[Collected data entries]
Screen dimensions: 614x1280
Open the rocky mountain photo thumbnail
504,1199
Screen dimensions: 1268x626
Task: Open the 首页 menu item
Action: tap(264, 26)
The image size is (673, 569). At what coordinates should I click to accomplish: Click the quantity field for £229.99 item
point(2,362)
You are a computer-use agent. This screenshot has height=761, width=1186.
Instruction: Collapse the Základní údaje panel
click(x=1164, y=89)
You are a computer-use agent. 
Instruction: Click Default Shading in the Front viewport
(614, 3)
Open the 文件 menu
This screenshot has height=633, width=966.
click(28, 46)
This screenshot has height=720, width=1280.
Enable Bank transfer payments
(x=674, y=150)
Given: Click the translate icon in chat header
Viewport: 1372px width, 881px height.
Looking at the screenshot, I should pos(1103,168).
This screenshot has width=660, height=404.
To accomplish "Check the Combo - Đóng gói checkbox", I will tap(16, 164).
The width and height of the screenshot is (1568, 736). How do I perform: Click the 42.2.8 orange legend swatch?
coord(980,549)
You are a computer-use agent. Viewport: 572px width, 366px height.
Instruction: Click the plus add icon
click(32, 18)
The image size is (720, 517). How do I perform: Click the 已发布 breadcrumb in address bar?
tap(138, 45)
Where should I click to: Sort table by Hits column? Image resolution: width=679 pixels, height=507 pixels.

:: What needs to be done ::
Repeat the data precisely, line by line.

:: Output of the exercise ::
Screen dimensions: 614x1280
Open the rocky mountain photo thumbnail
504,1199
Screen dimensions: 1268x626
Task: Open the 首页 menu item
Action: tap(264, 26)
The image size is (673, 569). At what coordinates should I click to accomplish: Click the quantity field for £229.99 item
point(2,362)
You are a computer-use agent. This screenshot has height=761, width=1186.
Instruction: Collapse the Základní údaje panel
click(x=1164, y=89)
You are a computer-use agent. 
Instruction: Click Default Shading in the Front viewport
(614, 3)
Open the 文件 menu
This screenshot has height=633, width=966.
click(28, 46)
This screenshot has height=720, width=1280.
Enable Bank transfer payments
(x=674, y=150)
Given: Click the translate icon in chat header
Viewport: 1372px width, 881px height.
Looking at the screenshot, I should pos(1103,168).
This screenshot has width=660, height=404.
To accomplish "Check the Combo - Đóng gói checkbox", I will tap(16, 164).
The width and height of the screenshot is (1568, 736). How do I perform: Click the 42.2.8 orange legend swatch?
coord(980,549)
You are a computer-use agent. Viewport: 572px width, 366px height.
Instruction: Click the plus add icon
click(32, 18)
The image size is (720, 517). How do I perform: Click the 已发布 breadcrumb in address bar?
tap(138, 45)
Where should I click to: Sort table by Hits column? Image resolution: width=679 pixels, height=507 pixels.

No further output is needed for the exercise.